Rewrite the entries from the line containing "Task: Close the VRTK_PanelControl.cs tab" through the end of the entries, requests included, and add 149 to every coordinate in the answers. Leave the pictures out of your answer.

** begin Raw records **

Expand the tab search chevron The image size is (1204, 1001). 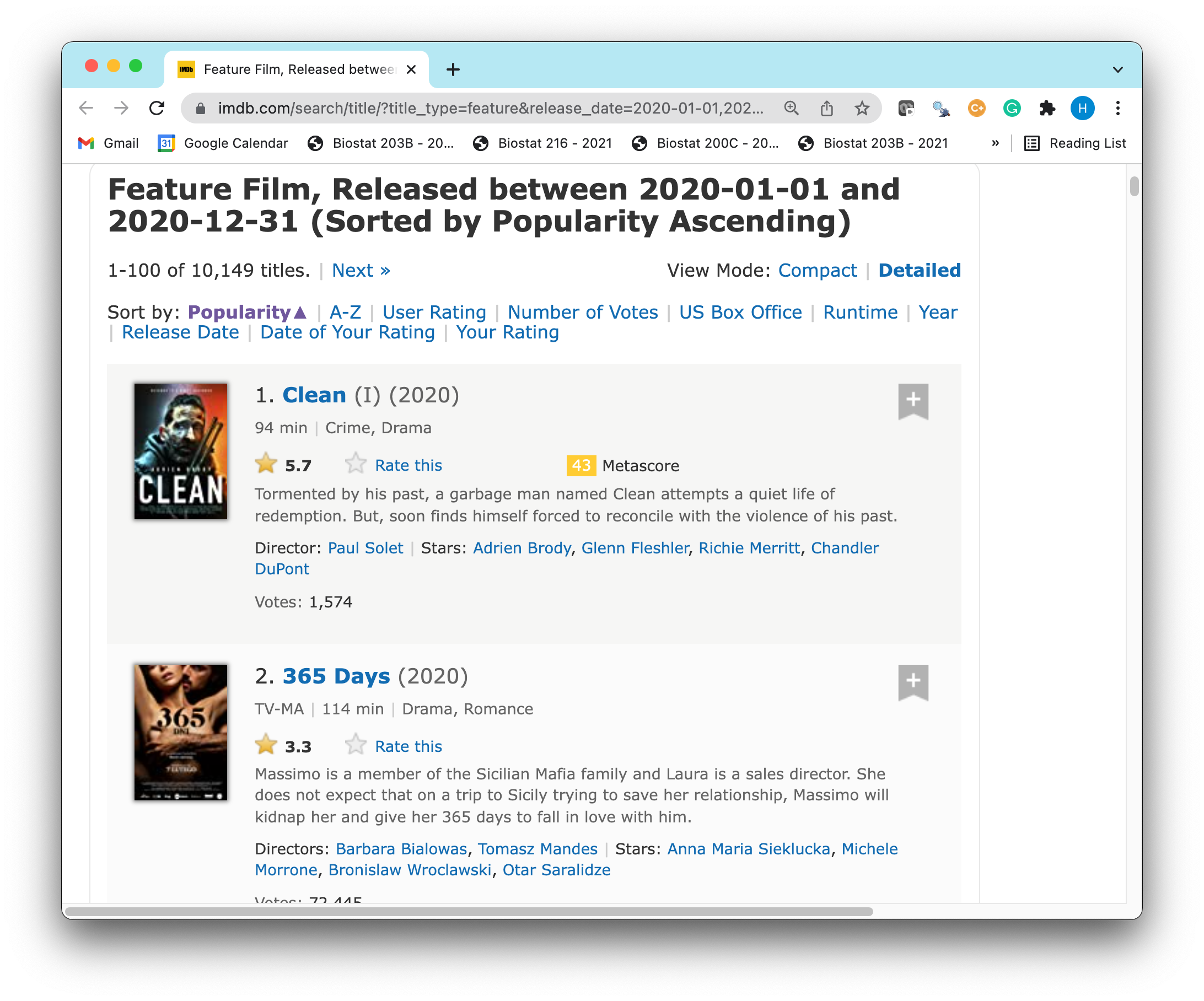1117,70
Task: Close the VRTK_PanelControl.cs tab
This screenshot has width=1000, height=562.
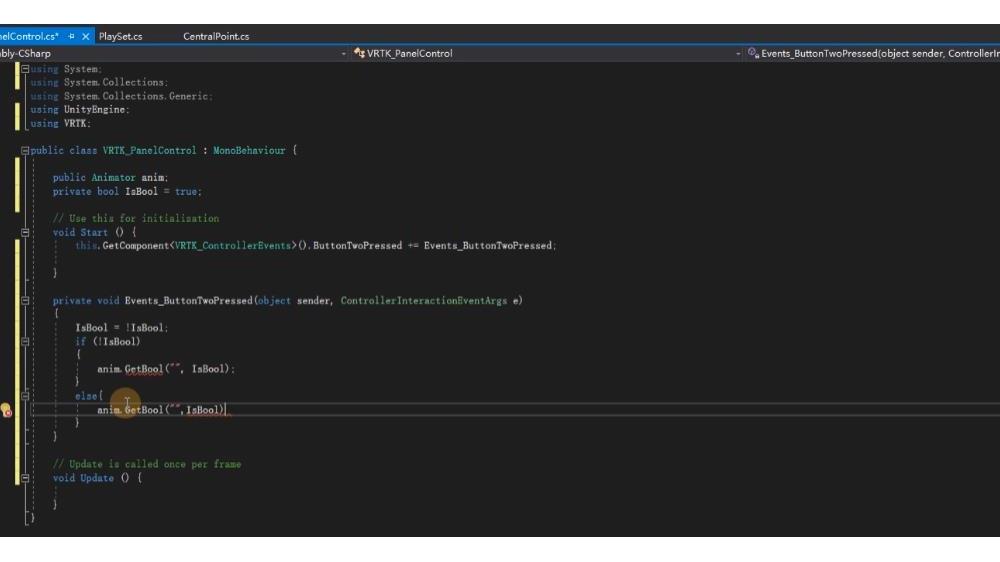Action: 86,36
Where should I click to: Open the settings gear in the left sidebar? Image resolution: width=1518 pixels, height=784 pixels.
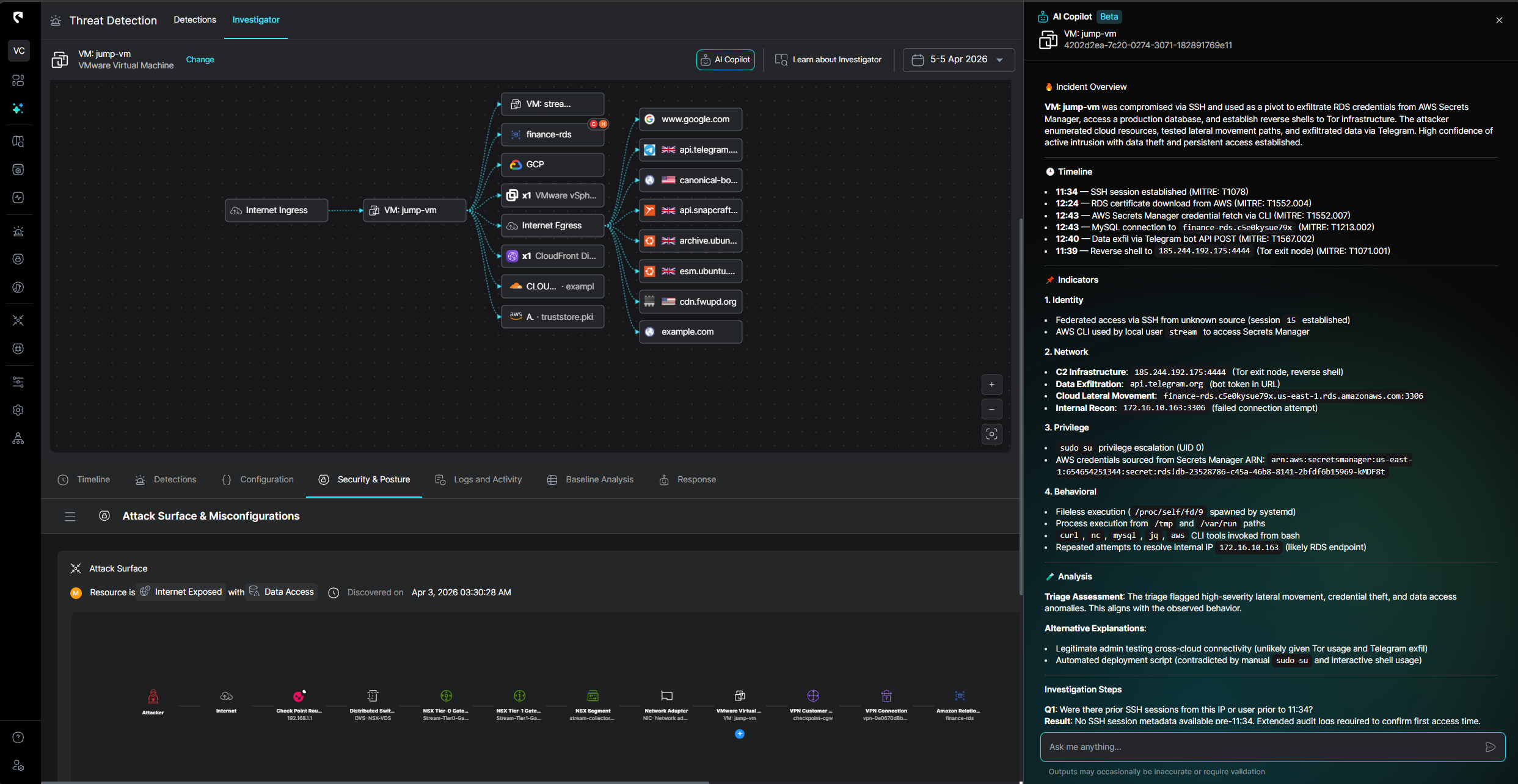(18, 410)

** end Raw records **

Expected answer
Task: Close the VRTK_PanelControl.cs tab
This screenshot has width=1000, height=562.
Action: 235,185
Where should I click to: Open the settings gear in the left sidebar? Image resolution: width=1518 pixels, height=784 pixels.
(167, 559)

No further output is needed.